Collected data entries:
□ □ □ □ □ □ □

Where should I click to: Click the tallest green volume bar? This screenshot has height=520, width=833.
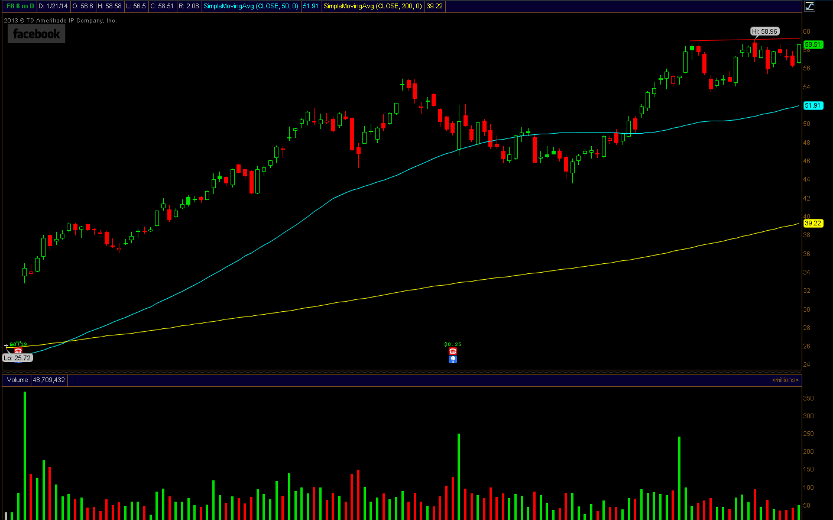[25, 456]
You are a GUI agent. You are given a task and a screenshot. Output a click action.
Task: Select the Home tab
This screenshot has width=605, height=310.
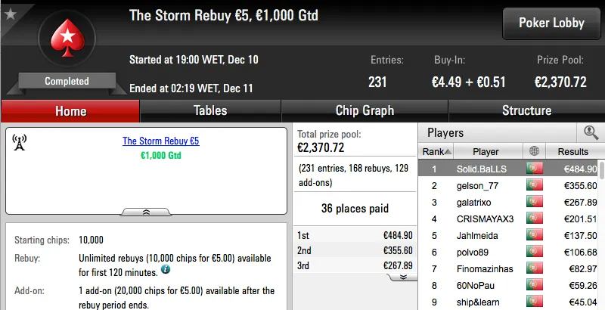coord(70,110)
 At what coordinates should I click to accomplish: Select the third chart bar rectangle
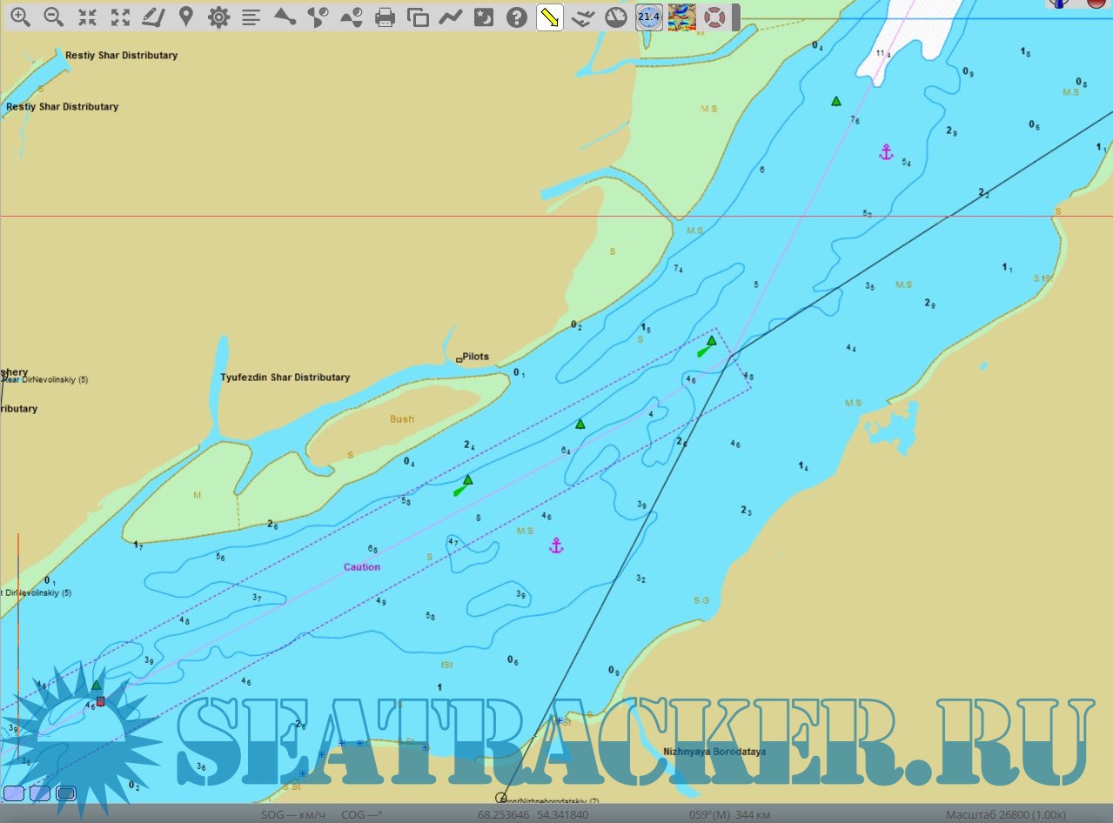coord(66,793)
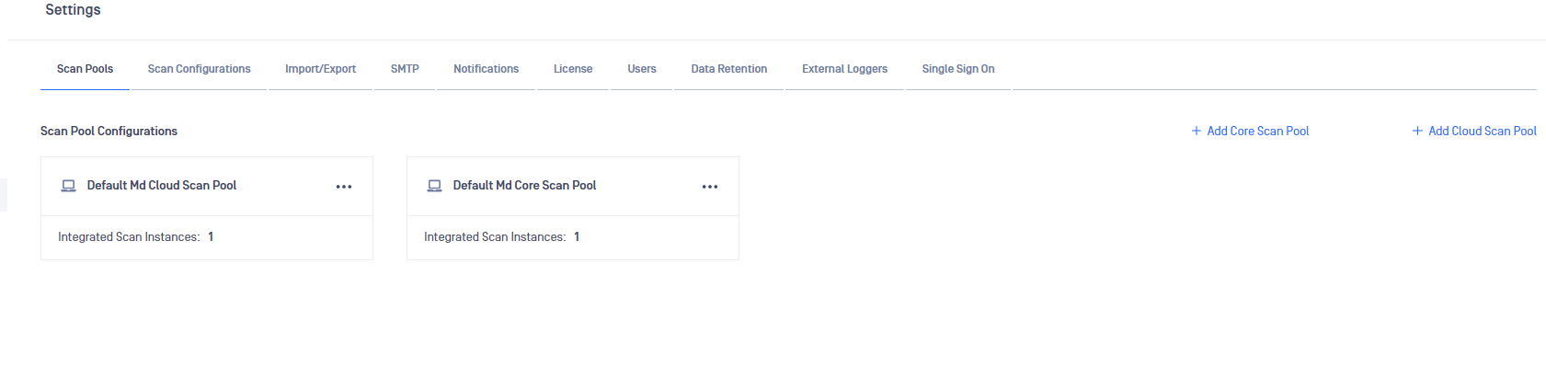Open the Import/Export tab
1546x367 pixels.
click(x=320, y=69)
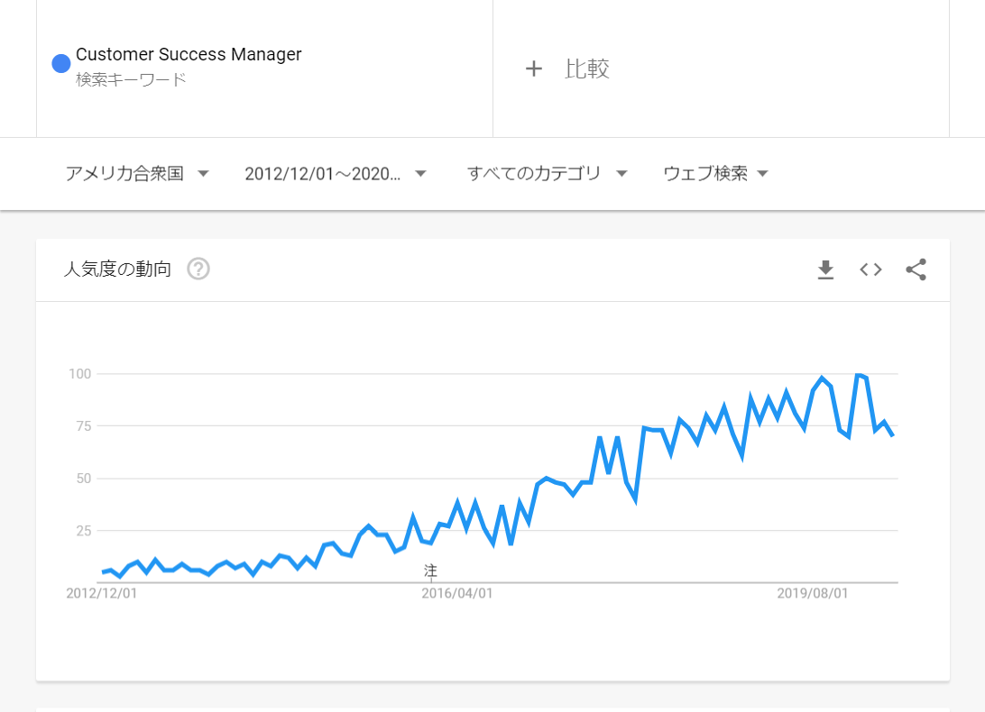
Task: Click the 比較 compare field
Action: 587,68
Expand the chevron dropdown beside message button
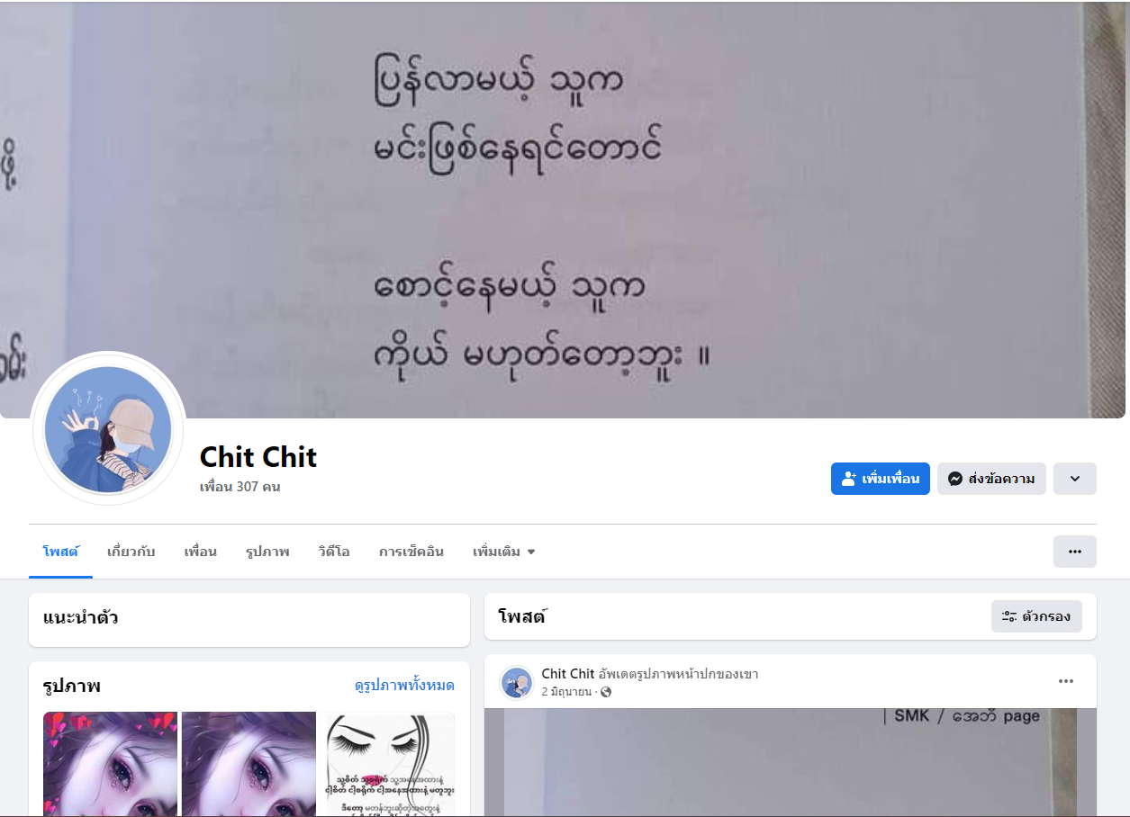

□ □ □ □ □ □ □

-- YOUR ASSIGNMENT --
Your output should consist solely of the lines from the line containing "This screenshot has width=605, height=310." through the end of the data above, copied exactly, with images removed.

-- FINISHED TASK --
This screenshot has width=605, height=310.
coord(70,110)
 At what coordinates should I click to accomplish: Select the third chart bar rectangle
coord(66,793)
Open the Import/Export tab
1546x367 pixels.
click(x=320, y=69)
Task: Click the 比較 compare field
Action: 587,68
Expand the chevron dropdown beside message button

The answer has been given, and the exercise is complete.